# YOUR ASSIGNMENT
Every entry, from first to last, is to be written out exactly.

^^^^^^^^^^^^^^^^

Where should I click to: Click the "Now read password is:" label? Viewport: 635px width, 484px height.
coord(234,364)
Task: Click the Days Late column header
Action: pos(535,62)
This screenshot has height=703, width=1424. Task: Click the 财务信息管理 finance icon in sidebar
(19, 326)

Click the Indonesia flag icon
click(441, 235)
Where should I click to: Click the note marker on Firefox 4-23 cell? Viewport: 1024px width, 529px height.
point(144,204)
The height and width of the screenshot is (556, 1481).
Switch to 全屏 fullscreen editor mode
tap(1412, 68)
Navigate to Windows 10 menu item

^^^^^^^^^^^^^^^^

# ANSWER BELOW
Where should I click to: Click the "Now read password is:" label? Viewport: 635px width, 484px height.
coord(234,364)
Task: Click the Days Late column header
Action: pos(535,62)
This screenshot has height=703, width=1424. Task: Click the 财务信息管理 finance icon in sidebar
(19, 326)

Click the Indonesia flag icon
click(441, 235)
Where should I click to: Click the note marker on Firefox 4-23 cell? Viewport: 1024px width, 529px height.
point(144,204)
The height and width of the screenshot is (556, 1481).
Switch to 全屏 fullscreen editor mode
tap(1412, 68)
Navigate to Windows 10 menu item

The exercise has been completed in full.